▶ _Record extracts_
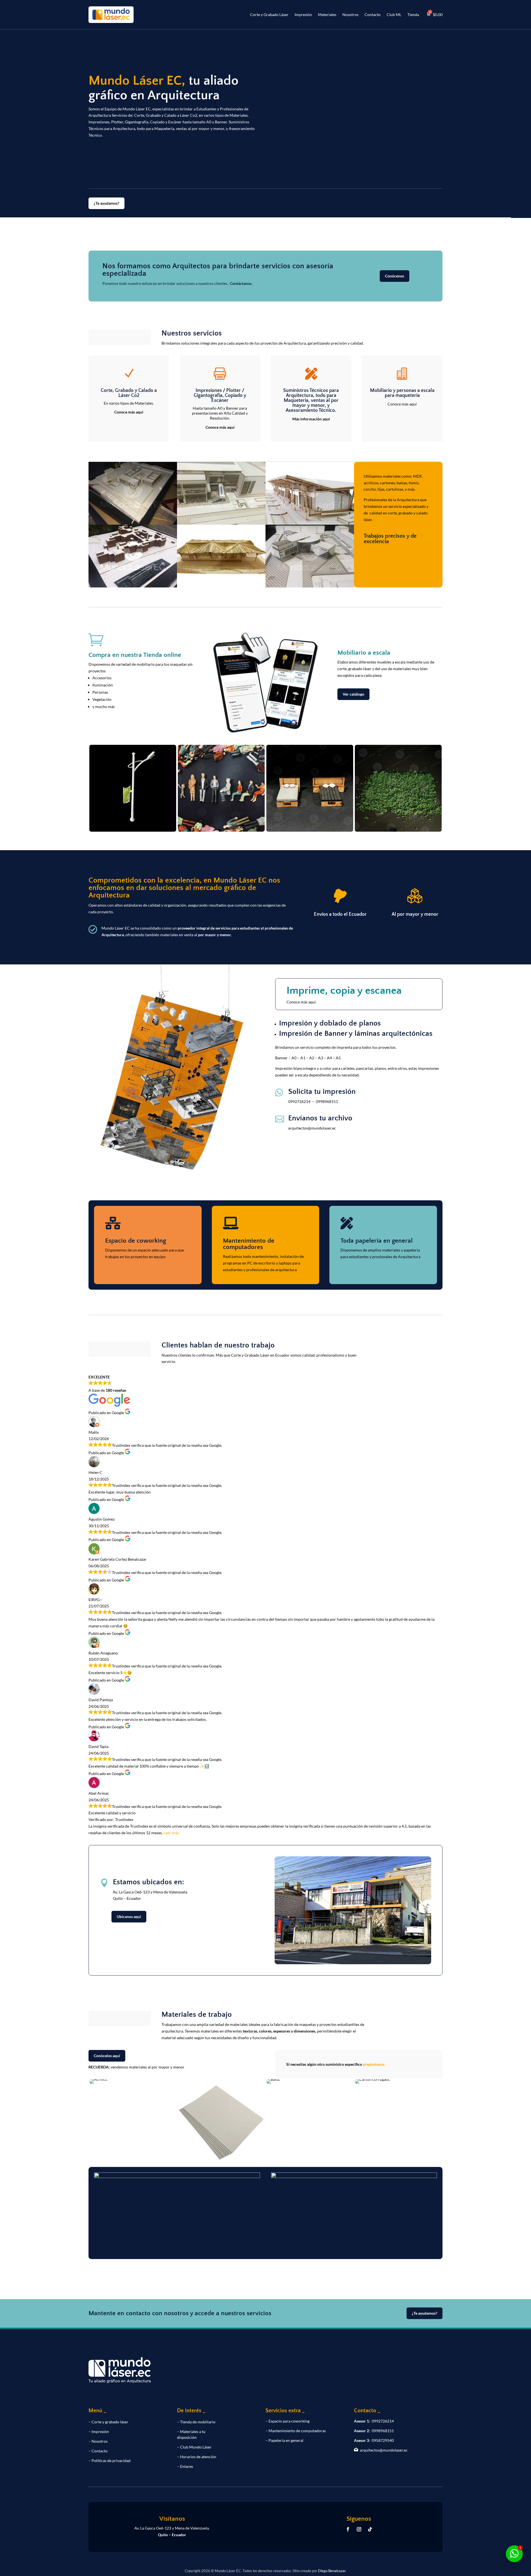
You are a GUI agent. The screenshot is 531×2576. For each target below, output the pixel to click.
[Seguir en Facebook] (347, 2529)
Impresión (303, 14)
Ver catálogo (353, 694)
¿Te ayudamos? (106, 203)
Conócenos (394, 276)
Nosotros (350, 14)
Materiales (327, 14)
...
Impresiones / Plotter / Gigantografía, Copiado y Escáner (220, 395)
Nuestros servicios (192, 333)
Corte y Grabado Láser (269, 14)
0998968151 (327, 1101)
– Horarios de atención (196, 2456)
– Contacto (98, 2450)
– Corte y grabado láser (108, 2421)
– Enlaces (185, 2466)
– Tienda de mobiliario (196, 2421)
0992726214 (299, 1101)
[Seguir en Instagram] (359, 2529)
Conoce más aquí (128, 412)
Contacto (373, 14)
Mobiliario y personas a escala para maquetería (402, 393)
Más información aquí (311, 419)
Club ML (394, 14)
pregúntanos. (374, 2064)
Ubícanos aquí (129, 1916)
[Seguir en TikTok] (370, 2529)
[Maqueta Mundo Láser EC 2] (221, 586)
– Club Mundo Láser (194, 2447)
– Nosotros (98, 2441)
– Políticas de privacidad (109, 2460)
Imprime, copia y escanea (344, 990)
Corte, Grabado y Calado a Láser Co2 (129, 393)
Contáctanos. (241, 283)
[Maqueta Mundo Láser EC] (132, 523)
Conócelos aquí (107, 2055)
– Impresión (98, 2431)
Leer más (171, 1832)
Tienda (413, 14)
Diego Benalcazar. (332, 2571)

▶ _What is expected_
Copy the lines above exactly. Start with the line containing "0992726214 (299, 1101)", end with the line containing "Diego Benalcazar. (332, 2571)", and include both.

▶ _Solution_
0992726214 (299, 1101)
[Seguir en Instagram] (359, 2529)
Conoce más aquí (128, 412)
Contacto (373, 14)
Mobiliario y personas a escala para maquetería (402, 393)
Más información aquí (311, 419)
Club ML (394, 14)
pregúntanos. (374, 2064)
Ubícanos aquí (129, 1916)
[Seguir en TikTok] (370, 2529)
[Maqueta Mundo Láser EC 2] (221, 586)
– Club Mundo Láser (194, 2447)
– Nosotros (98, 2441)
– Políticas de privacidad (109, 2460)
Imprime, copia y escanea (344, 990)
Corte, Grabado y Calado a Láser Co2 (129, 393)
Contáctanos. (241, 283)
[Maqueta Mundo Láser EC] (132, 523)
Conócelos aquí (107, 2055)
– Impresión (98, 2431)
Leer más (171, 1832)
Tienda (413, 14)
Diego Benalcazar. (332, 2571)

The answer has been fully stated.